CSS z-index and opacity Roles in Clickjacking
We need to understand what these two CSS properties that are often deployed in Clickjacking does to elements on a web page. Definitions taken from w3shools: z-index property specifies the stack order of an element and the opacity property sets the opacity level for an element.

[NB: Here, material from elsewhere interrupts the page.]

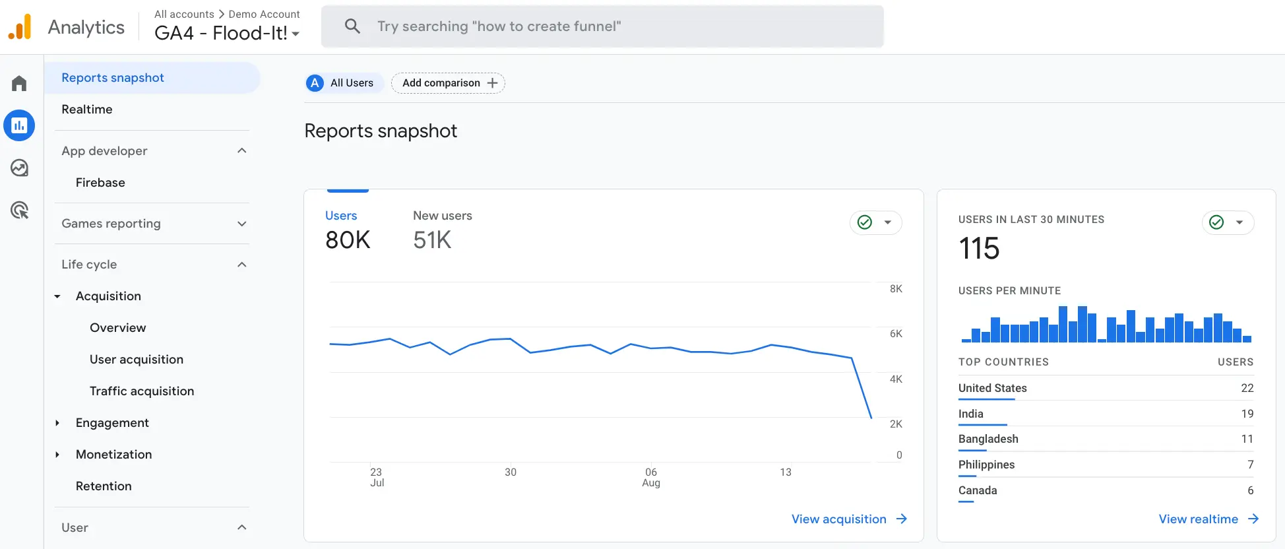The height and width of the screenshot is (549, 1285).
Task: Expand the Engagement section
Action: (x=57, y=423)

Clickjacking HTML CSS Test Page
z-index with a positive value ‘1’ will move the <div> box on top to overlay the ‘neutral’ web page (value ‘0’). I had to play around with the pixel (px) numbers for CSS properties left and top in order to position the transparent (opacity: 0) <div> box with the word ‘I am well-hidden‘ over the exact position of the legitimate button – THE GARDENS.
<html>
<head>
</head>
<style>
.nav {
position: absolute;
left: 145px;
top: 95px;
z-index: 1;
opacity: 0;
}
</style>
<body>
<p>Website is vulnerable to clickjacking!</p>
<a href="https://www.google.com/">
<div class="nav">
I am well-hidden
</div>
</a>
<iframe src="https://www.legitimategardens.com">
</iframe>
</body>
</html>
Below is a screenshot of the clickjacking test page. In this example, assume legitimategardens.com is originally a garden themed website which is now displayed inside the HTML tag <iframe> on my test page. When I place my mouse cursor over navigation link THE GARDENS in my browser, it shows https://www.google.com which differs from the original garden themed site.

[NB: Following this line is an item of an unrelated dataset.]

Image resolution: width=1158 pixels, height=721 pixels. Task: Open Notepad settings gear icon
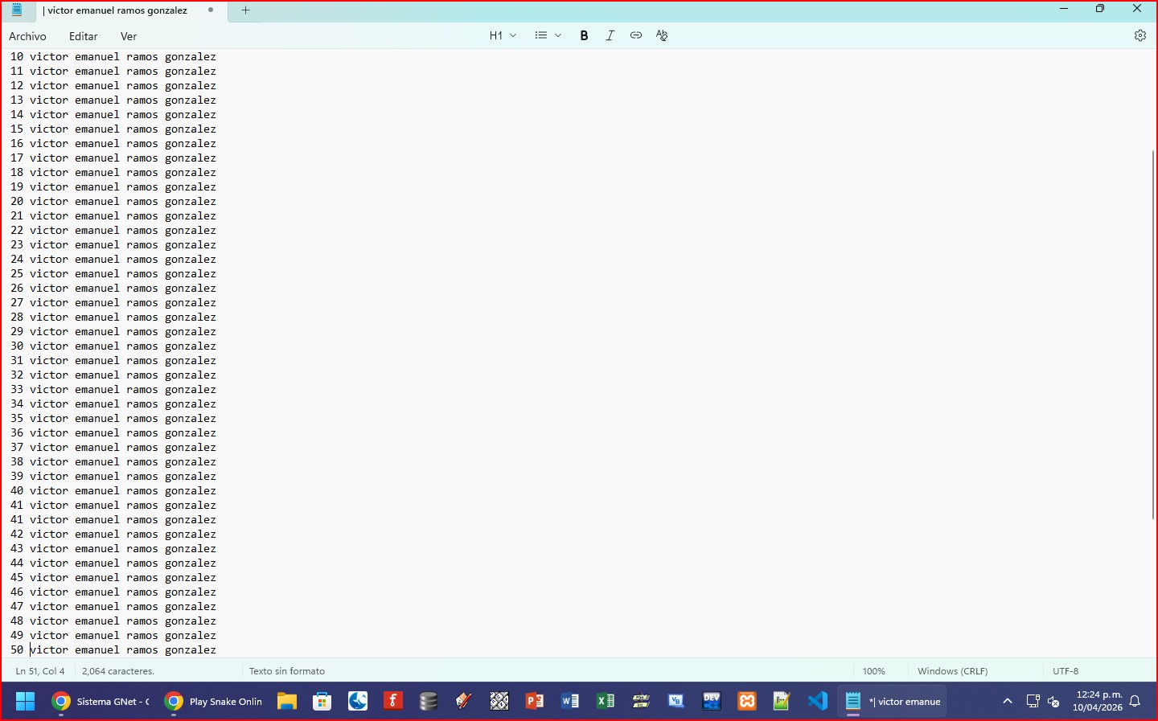pyautogui.click(x=1140, y=35)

Solution – Disable <iframe> Rendering with X-Frame-Options
Directives on X-Frame-Options taken from developer.mozilla.org: DENY – The page cannot be displayed in a frame, regardless of the site attempting to do so. SAMEORIGIN – The page can only be displayed in a frame on the same origin as the page itself. Update your nginx.conf to disable others from ‘stealing’ your site into their <iframe>.

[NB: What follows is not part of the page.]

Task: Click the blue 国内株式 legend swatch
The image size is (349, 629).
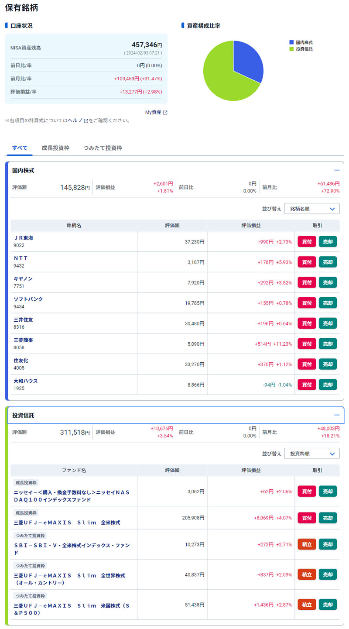Action: [291, 43]
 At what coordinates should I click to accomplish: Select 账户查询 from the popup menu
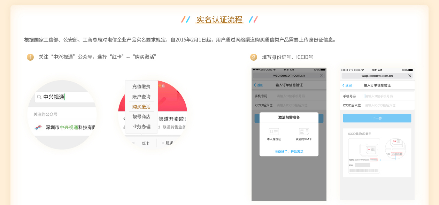pos(141,97)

add_header X-Frame-Options "SAMEORIGIN" always;
Conclusion
I built the test page in twenty minutes and had to spend another good twenty on reading up on clickjacking but overall, it was a good learning experience. I recalled that I had implemented security rules in nginx.conf related to <iframe> before in my past web development. A quick search online lead me to X-Frame-Options as mentioned in the solution. In my opinion, I don’t think this is a critical web vulnerability as I don’t prioritize it to add to all my web servers.